Saved data entries -
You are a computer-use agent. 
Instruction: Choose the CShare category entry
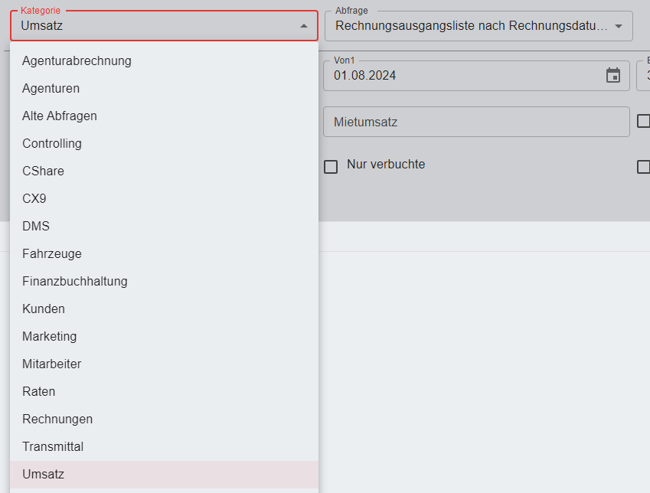[x=43, y=171]
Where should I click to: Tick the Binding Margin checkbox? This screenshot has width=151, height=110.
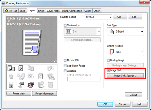point(108,60)
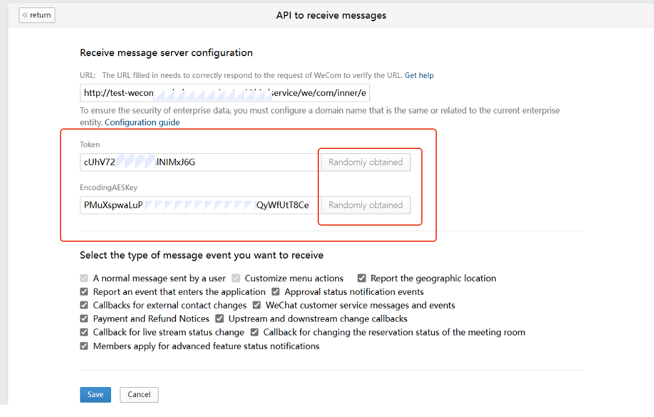The width and height of the screenshot is (654, 417).
Task: Save the message server configuration
Action: tap(95, 395)
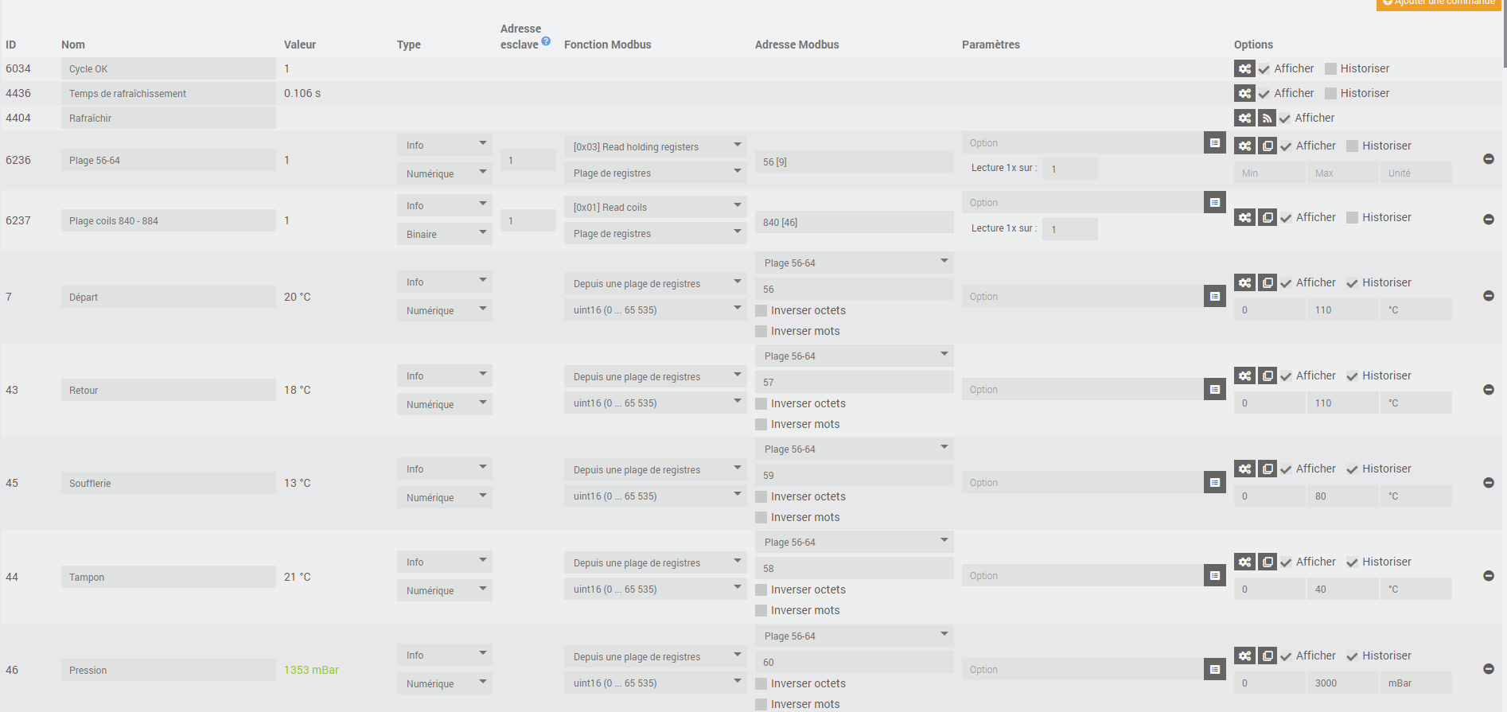Image resolution: width=1507 pixels, height=712 pixels.
Task: Open gears settings for Tampon command
Action: (1244, 562)
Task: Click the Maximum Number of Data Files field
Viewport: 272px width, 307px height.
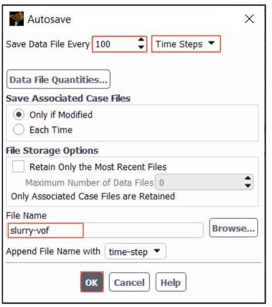Action: tap(204, 182)
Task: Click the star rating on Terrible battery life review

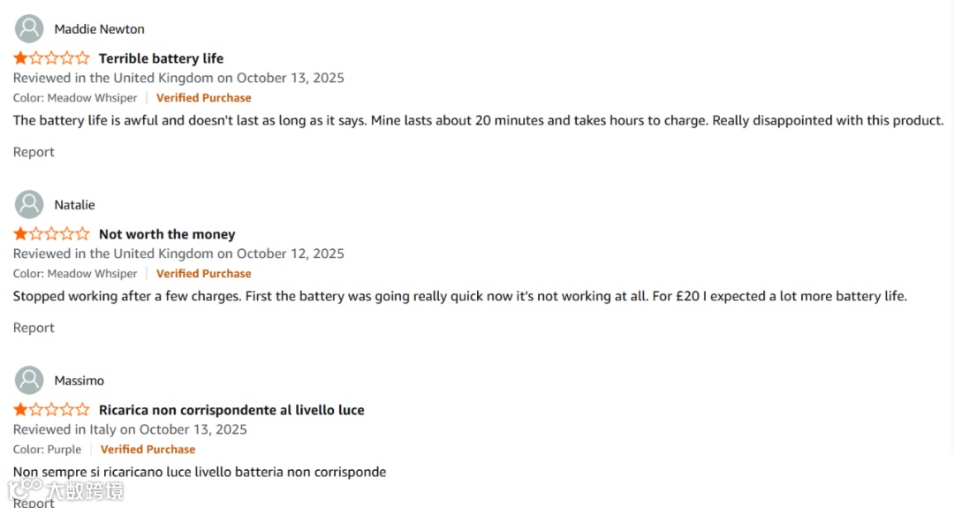Action: (x=52, y=58)
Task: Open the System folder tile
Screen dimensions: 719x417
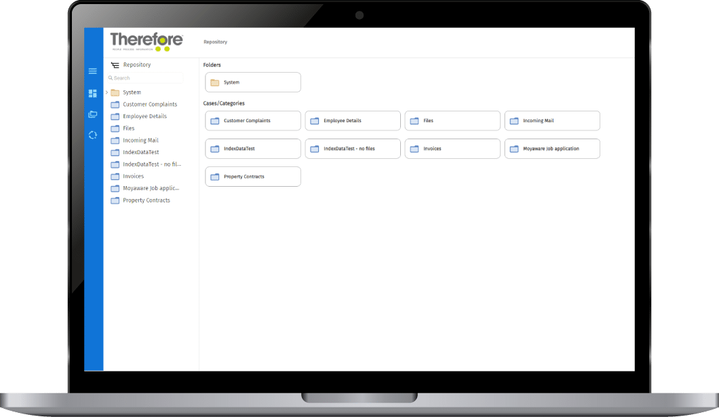Action: [252, 82]
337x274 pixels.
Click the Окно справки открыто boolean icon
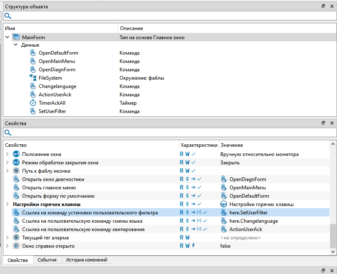coord(16,246)
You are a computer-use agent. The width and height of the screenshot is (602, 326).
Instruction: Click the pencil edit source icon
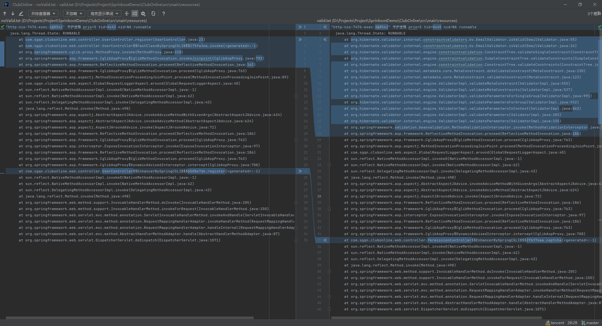[21, 13]
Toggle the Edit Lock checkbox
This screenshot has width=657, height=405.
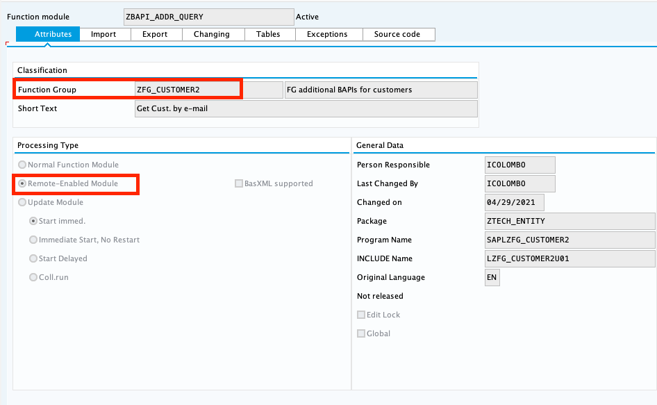coord(361,315)
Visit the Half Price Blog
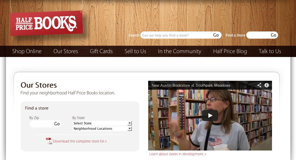 [230, 51]
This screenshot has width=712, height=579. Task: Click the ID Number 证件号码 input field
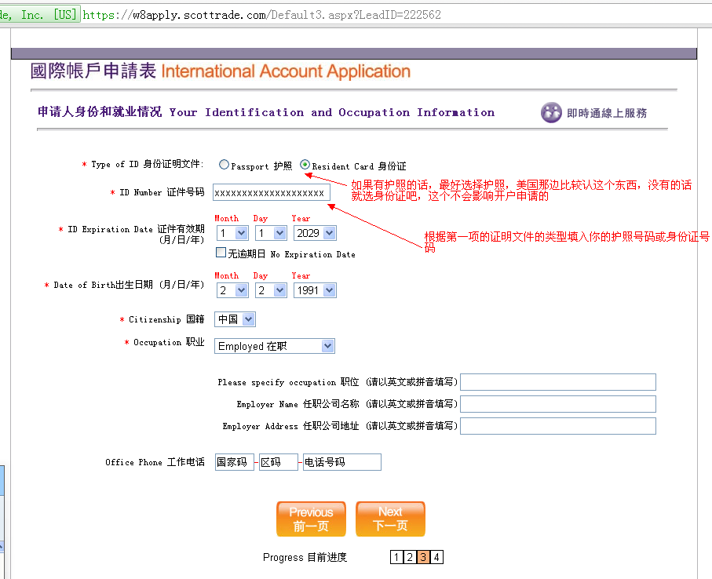(x=271, y=192)
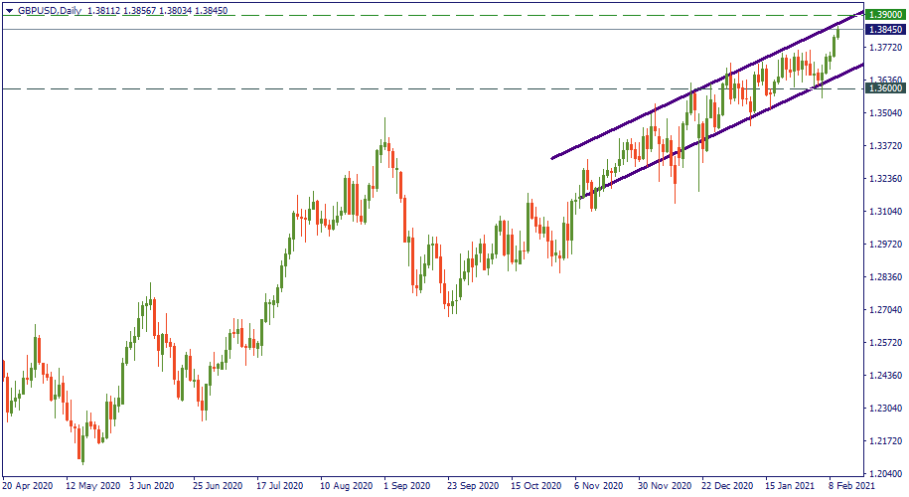909x497 pixels.
Task: Open the chart menu arrow beside GBPUSD
Action: [x=9, y=8]
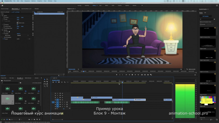Open the playback resolution dropdown showing Full

coord(182,69)
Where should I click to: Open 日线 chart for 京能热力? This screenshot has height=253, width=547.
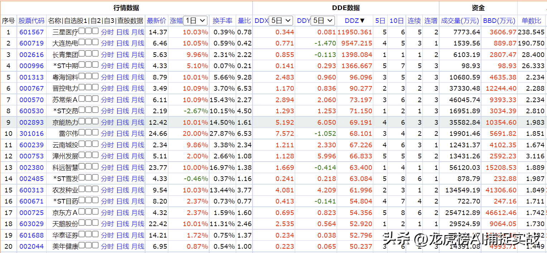click(x=123, y=123)
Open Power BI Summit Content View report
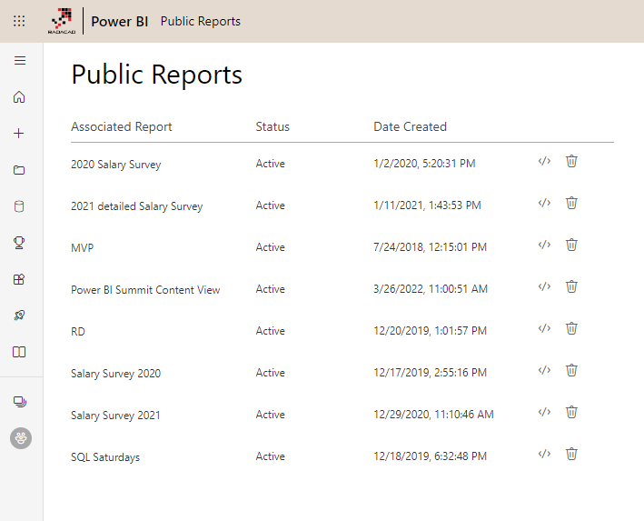Viewport: 644px width, 521px height. tap(145, 290)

ABOUT THIS EXERCISE - Give the entries above again word for word, without the pictures.

EXERCISE RESPONSE -
You are a computer-use agent. 
Instruction: Choose the CShare category entry
[x=43, y=171]
Where should I click to: Tick the Binding Margin checkbox? This screenshot has width=151, height=110.
point(108,60)
The width and height of the screenshot is (654, 417).
Task: Save the message server configuration
Action: tap(95, 395)
Image resolution: width=1507 pixels, height=712 pixels.
Task: Open gears settings for Tampon command
Action: (1244, 562)
Task: Click the Maximum Number of Data Files field
Viewport: 272px width, 307px height.
Action: tap(204, 182)
Task: Click the star rating on Terrible battery life review

Action: (x=52, y=58)
Task: Open the System folder tile
Screen dimensions: 719x417
Action: [252, 82]
337x274 pixels.
Click the Окно справки открыто boolean icon
coord(16,246)
You are a computer-use agent. The width and height of the screenshot is (602, 326).
Instruction: Click the pencil edit source icon
[21, 13]
Toggle the Edit Lock checkbox
This screenshot has width=657, height=405.
coord(361,315)
Visit the Half Price Blog
 [230, 51]
This screenshot has width=712, height=579. Task: Click the ID Number 证件号码 input field
(x=271, y=192)
909x497 pixels.
Task: Open the chart menu arrow beside GBPUSD
Action: [x=9, y=8]
Open the playback resolution dropdown showing Full

coord(182,69)
Where should I click to: Open 日线 chart for 京能热力? This screenshot has height=253, width=547.
click(x=123, y=123)
Open Power BI Summit Content View report
Viewport: 644px width, 521px height. tap(145, 290)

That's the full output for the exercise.